§ Dokumen Sumber
________________________________________

Medan-Mediadelegasi: Delima Silalahi yang berasal dari Kabupaten Tapanuli Utara, Sumatera Utara terpilih sebagai aktivis lingkungan akar rumput pertama di Indonesia yang ditetapkan sebagai peraih Anugerah Lingkungan Goldman atau Goldmad Prize 2023.
“Saya sangat gembira walaupun saya sadar bahwa ini bukanlah perjuangan saya sendiri. Ini adalah kemenangan buat gerakan Masyarakat Adat di Indonesia. Perjuangan hak atas tanah, hak atas identitas kita itu tidak turun dari langit. Itu diperjuangkan. Kita tidak sedang melanggar hukum. Ada konstitusi yang menjamin perjuangan kita. Negara tidak akan memberikannya begitu saja kepada kita,” kata Delima dalam keterangan tertulis yang diterima mediadelegasi.id, di Medan, Rabu (26/4).
Delima yang juga menjabat sebagai direktur eksekutif Kelompok Studi dan Pengembangan Prakarsa Masyarakat (KSPPM) Parapat menjadi satu-satunya wakil Indonesia yang mendapat penghargaan dari Goldman Environmental Foundation sekaligus mewakili kategori Pulau dan Negara Kepulauan.
Ia berharap penghargaan tahunan itu diharapkan menginspirasi masyarakat untuk beraksi melindungi Bumi.
“Apresiasi ini menjadi sesuatu yang menyemangati saya kembali untuk terus bergerak dalam isu-isu lingkungan dan masyarakat adat tentunya,” kata Delima.

________________________________________

§ Data Tercatat

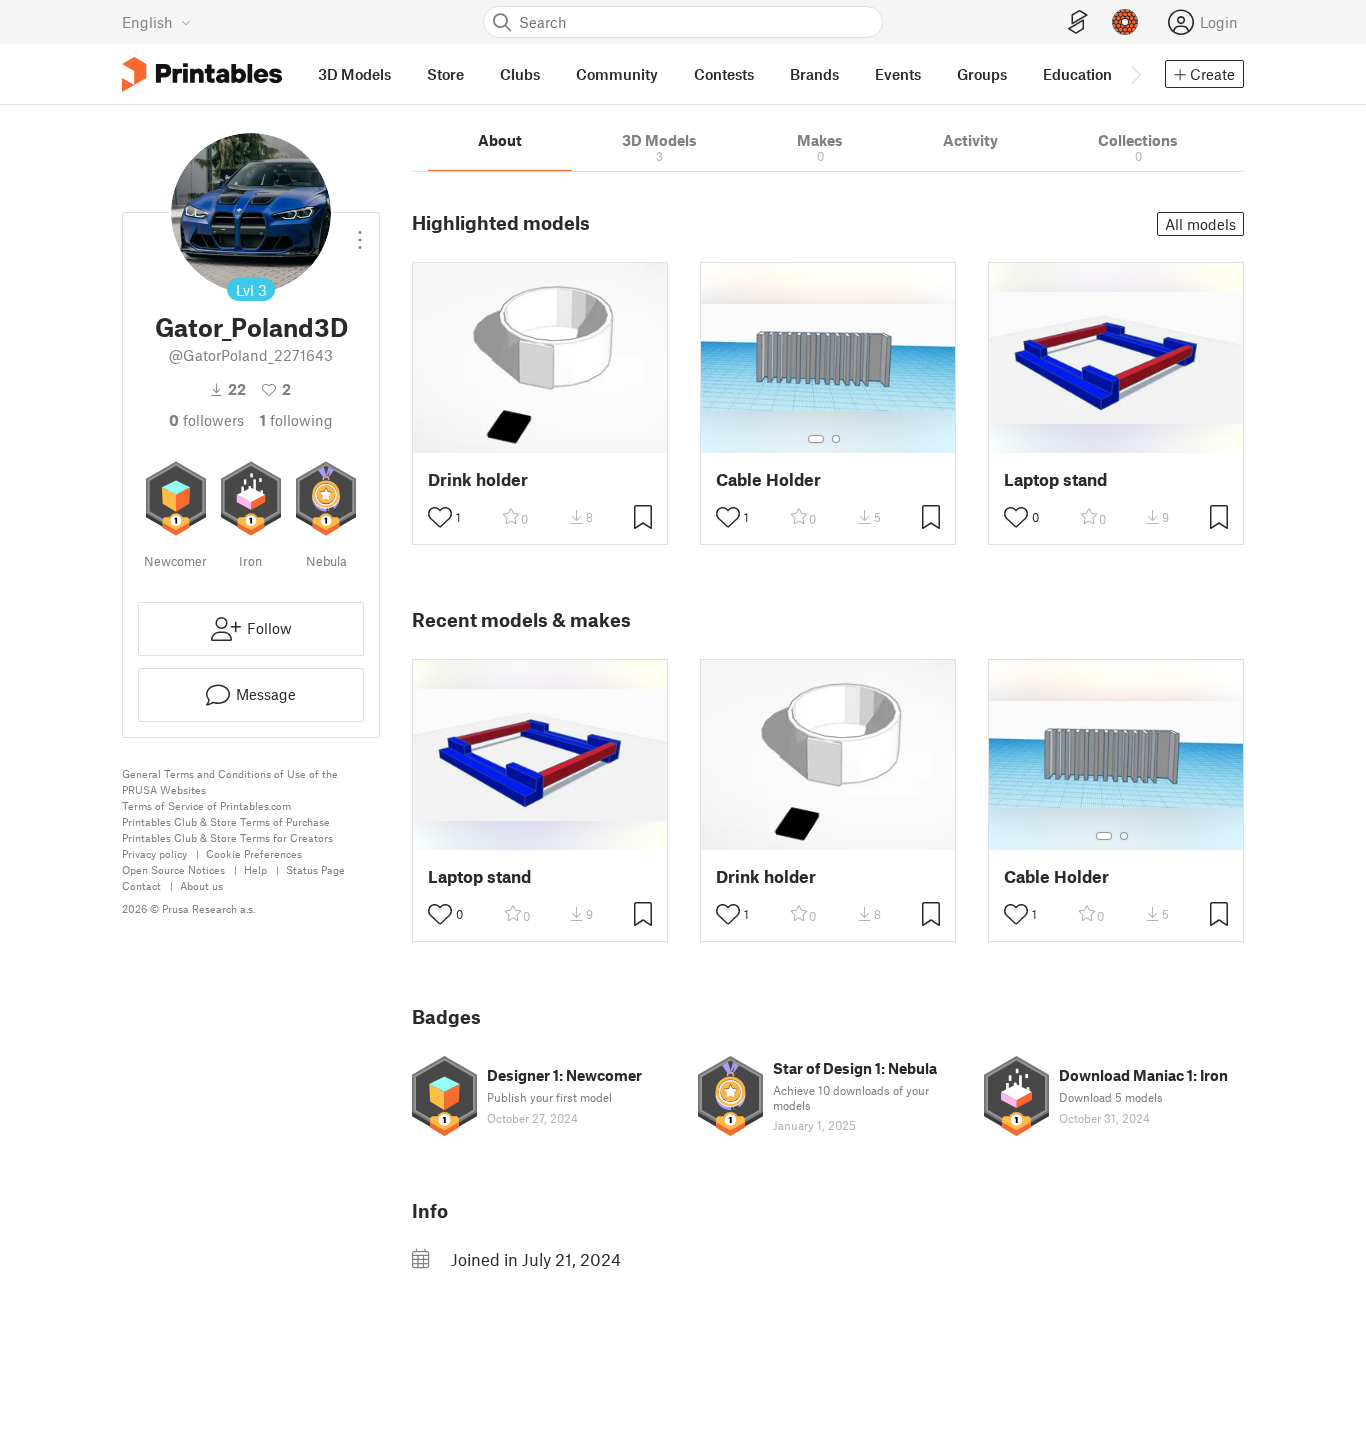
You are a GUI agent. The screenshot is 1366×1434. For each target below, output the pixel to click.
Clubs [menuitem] (520, 74)
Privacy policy (154, 853)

________________________________________

§ Tugas Anda
Tampilkan persis bagian berita tentang Delima Silalahi yang dimulai dari "Delima yang juga" sampai "dan Negara Kepulauan.", termasuk kedua bagian itu.

§ Hasil Tugas
Delima yang juga menjabat sebagai direktur eksekutif Kelompok Studi dan Pengembangan Prakarsa Masyarakat (KSPPM) Parapat menjadi satu-satunya wakil Indonesia yang mendapat penghargaan dari Goldman Environmental Foundation sekaligus mewakili kategori Pulau dan Negara Kepulauan.